Habitat: Intertidal shallow water along the shoreline and throughout the Bay; attached to rocks, pilings, shells, and other solid objects.
Seasonal appearance: All year.
Shaped like a rounded triangle, the blue mussel is a hinged, filter-feeding bivalve found in Rhode Island waters. The blue mussel has a slender, brownish foot that allows it to temporarily hold onto a substrate. A strong, thread-like anchor, called a byssal thread, allows the blue mussel to attach itself securely to almost any substrate. The byssal threads are secreted as a liquid by a gland near the blue mussel's foot, and the threads harden upon contact with water. Byssal threads are tough but not necessarily permanent structures. Instead of a large protruding siphon common to hard-shell clams, the blue mussel has two short siphons on the inside of the shell, which direct the flow of water in and out. The blue mussel is similar to another species, the ribbed mussel.
Life History and Behavior
To find protection or food, the blue mussel moves by releasing the byssal threads and using its foot to move to a new location. Blue mussels feed by filtering detritus and plankton from the water. Cilia inside the blue mussel create a current pulling in water and plankton. Blue mussels live in dense colonies called mussel beds. When the tide comes in, the animal partially opens its shell and takes in water. Blue mussels resist dehydration during low tide by tightly closing their shells. Their major predators are sea stars, whelks, fish, birds, and humans.
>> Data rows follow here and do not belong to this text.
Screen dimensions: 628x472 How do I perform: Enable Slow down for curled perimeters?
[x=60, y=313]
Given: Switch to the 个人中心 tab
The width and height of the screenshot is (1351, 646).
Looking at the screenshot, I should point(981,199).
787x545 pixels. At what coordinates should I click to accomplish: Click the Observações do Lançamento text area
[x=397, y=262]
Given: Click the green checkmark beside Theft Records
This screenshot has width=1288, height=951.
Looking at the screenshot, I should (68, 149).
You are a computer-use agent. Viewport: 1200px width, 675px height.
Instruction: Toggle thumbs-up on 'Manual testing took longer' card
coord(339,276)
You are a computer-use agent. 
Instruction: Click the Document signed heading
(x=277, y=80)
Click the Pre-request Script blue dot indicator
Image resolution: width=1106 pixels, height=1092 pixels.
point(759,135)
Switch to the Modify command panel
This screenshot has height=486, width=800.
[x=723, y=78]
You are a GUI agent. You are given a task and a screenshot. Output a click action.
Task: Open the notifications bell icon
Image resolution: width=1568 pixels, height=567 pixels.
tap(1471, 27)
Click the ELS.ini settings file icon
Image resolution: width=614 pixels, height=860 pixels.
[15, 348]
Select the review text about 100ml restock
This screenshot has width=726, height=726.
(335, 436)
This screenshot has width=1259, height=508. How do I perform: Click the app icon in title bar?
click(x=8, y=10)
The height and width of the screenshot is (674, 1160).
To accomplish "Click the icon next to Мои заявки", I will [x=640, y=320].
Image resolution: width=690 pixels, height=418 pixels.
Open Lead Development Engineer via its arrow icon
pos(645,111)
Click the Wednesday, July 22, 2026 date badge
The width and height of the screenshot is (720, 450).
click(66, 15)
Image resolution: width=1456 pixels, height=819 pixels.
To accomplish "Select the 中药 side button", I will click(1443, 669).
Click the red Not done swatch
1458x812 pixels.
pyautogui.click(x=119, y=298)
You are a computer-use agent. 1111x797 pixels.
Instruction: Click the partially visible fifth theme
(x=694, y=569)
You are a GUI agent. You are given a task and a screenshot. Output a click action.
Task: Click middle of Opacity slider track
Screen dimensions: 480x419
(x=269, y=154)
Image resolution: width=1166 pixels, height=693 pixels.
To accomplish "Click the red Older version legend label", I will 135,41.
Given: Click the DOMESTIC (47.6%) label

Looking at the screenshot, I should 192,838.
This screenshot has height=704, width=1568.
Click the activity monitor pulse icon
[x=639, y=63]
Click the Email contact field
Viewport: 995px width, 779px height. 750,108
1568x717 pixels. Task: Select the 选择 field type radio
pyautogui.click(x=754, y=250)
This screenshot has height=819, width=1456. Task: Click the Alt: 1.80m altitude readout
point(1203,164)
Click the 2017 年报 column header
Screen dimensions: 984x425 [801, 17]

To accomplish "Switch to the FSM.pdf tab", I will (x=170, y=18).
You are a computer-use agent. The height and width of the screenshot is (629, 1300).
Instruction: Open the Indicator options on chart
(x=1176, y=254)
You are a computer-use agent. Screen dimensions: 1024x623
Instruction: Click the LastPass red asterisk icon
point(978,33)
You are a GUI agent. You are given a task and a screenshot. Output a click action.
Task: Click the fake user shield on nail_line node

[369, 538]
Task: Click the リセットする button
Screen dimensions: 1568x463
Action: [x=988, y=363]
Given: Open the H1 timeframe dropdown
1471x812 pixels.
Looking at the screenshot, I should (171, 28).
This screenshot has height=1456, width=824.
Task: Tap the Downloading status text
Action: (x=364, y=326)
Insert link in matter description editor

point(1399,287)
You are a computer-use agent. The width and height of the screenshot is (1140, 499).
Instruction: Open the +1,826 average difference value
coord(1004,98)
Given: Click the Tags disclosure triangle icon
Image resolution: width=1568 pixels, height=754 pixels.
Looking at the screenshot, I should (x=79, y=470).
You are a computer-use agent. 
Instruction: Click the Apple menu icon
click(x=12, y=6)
The blue mussel is able to withstand great temperature extremes, including freezing, excessive heat, and drought. If a blue mussel is left exposed to air when the tide goes out, it survives by passing air over its moist gills to breathe. Blue mussels prefer areas of high salinity, while ribbed mussels are more prevalent in marshes where the salinity has been diluted by fresh water. Like clams, mussels have growth rings, which show their age, and full maturation takes from one to five years.
Adapted from The Uncommon Guide to Common Life on Narragansett Bay. Save The Bay, 1998.